— Start of Page text —
In my more realistic fantasy world, we might not be able to restore constitutional limits on Washington, but at least we could reform the tax code so that revenues were generated in a less destructive fashion.

That’s why I’m a big advocate of a simple and fair flat tax, which has several desirable features.

The rate is as low as possible, to minimize penalties on productive behavior.

There’s no double taxation, so no more bias against saving and investment.

And there are no distorting loopholes that bribe people into inefficient choices.

But not everyone is on board, The class-warfare crowd will never like a flat tax. AndWashington insiders hate tax reform because it undermines their power.

But there are also sensible people who are hesitant to back fundamental reform.

Consider what Reihan Salam just wrote for National Review. He starts with a reasonably fair description of the proposal.

The original flat tax, championed by the economists Robert Hall and Alvin Rabushka, which formed the basis of Steve Forbes’s flat-tax proposal in 1996, is a single-rate tax on consumption, with a substantial exemption to make the tax progressive at the low end of the household-income distribution.
— End of Page text —
*Short task A*
In the flat tax passage, which two economists championed the original flat tax?
— Start of Material for the task —
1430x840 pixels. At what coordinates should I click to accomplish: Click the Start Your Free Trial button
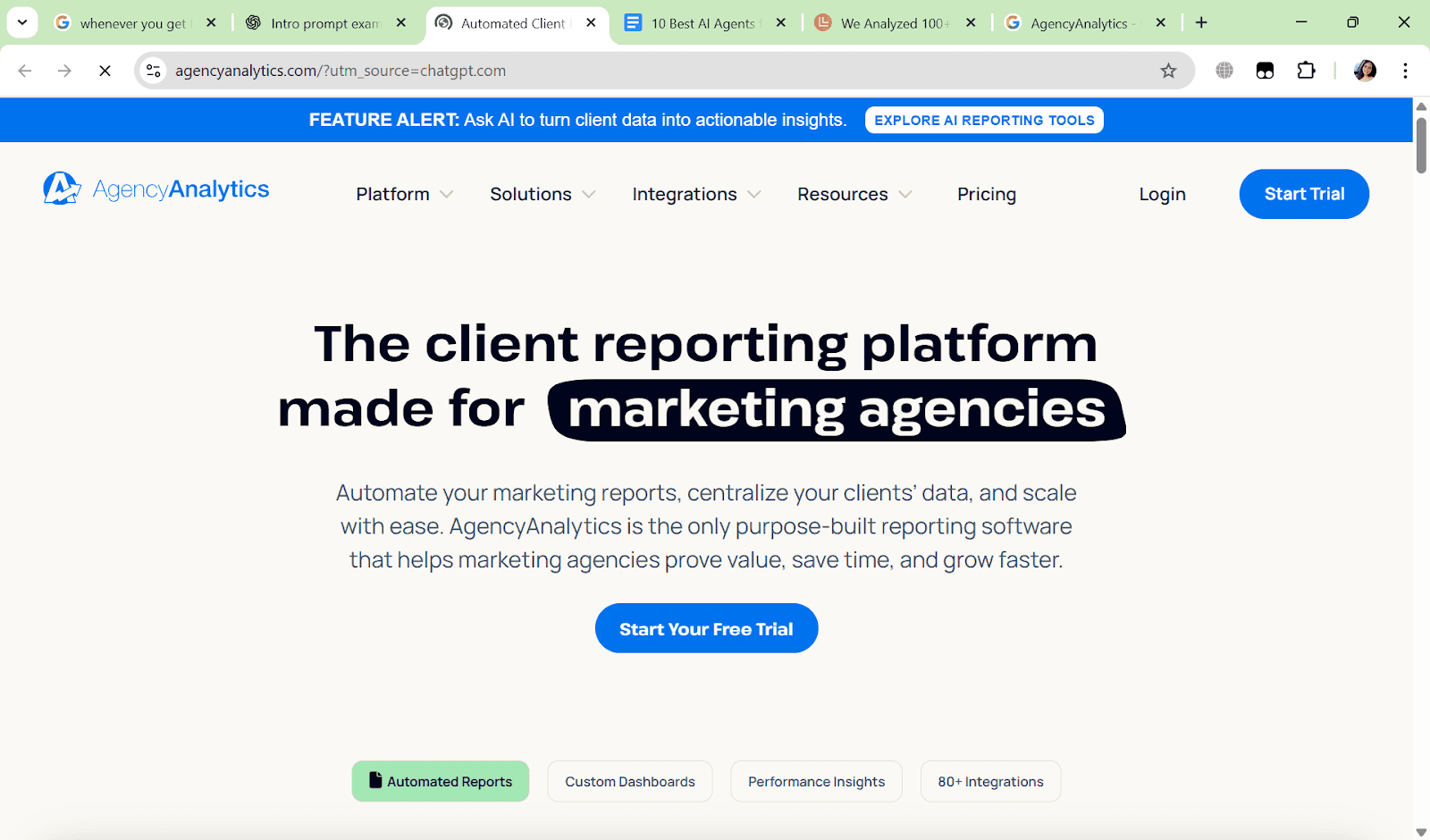[706, 628]
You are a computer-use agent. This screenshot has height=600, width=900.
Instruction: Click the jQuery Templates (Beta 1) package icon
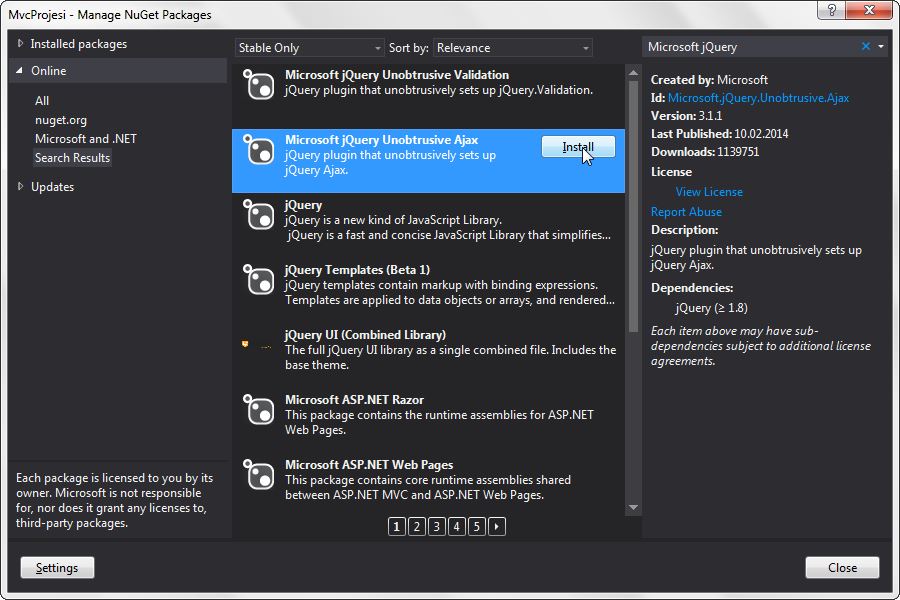tap(259, 281)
— End of Material for the task —
*Short task B*
Copy the lines of the records from the line that contains "You are a computer-use" through the end of the records, inclusive. Leave the pictures out.

*Task response A*
Robert Hall and Alvin Rabushka.

*Task response B*
You are a computer-use agent. This screenshot has height=600, width=900.
Instruction: Click the jQuery Templates (Beta 1) package icon
tap(259, 281)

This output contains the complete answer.